On Fri, Nov 22, 2013 at 10:33 AM, Jiri Kosina <jkosina@...e.cz> wrote:
> On Fri, 22 Nov 2013, Geert Uytterhoeven wrote:
>
>> >> Only arm, i386, ppc, ppc64, sh, and x86_64 support zImage.
>> >> It's not clear to me what alpha supports (if it supports anything at all?).
>> >
>> > Motiviation behind this patchset is secureboot. That is x86 specific
>> > only and bzImage is most commonly used format on that platform.

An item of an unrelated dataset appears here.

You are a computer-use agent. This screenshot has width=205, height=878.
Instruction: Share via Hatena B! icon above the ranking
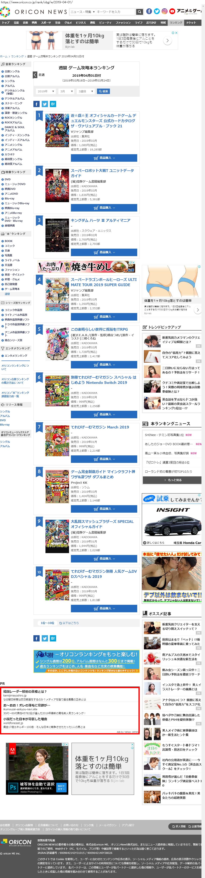(53, 104)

So it
>> > makes sense to implement bzImage loader first, IMO.
>>
>> While secureboot(TM) may be x86-centric
>
> And ARM, right?
>
>> IIRC actually loading signed kernels and modules didn't originate on
>> x86. Anything can have a bootloader that accepts signed kernel images
>> only.
>
> Yes, but if you don't have the whole secure boot security model (i.e. root
> is implicitly untrusted), it's all just a game really.
>
> If you are playing this "signed kernel and modules" game, but have trusted
> root, he's free to replace the bootloader by one that wouldn't be
> verifying the kernel signature, and reboot into arbitrary kernel.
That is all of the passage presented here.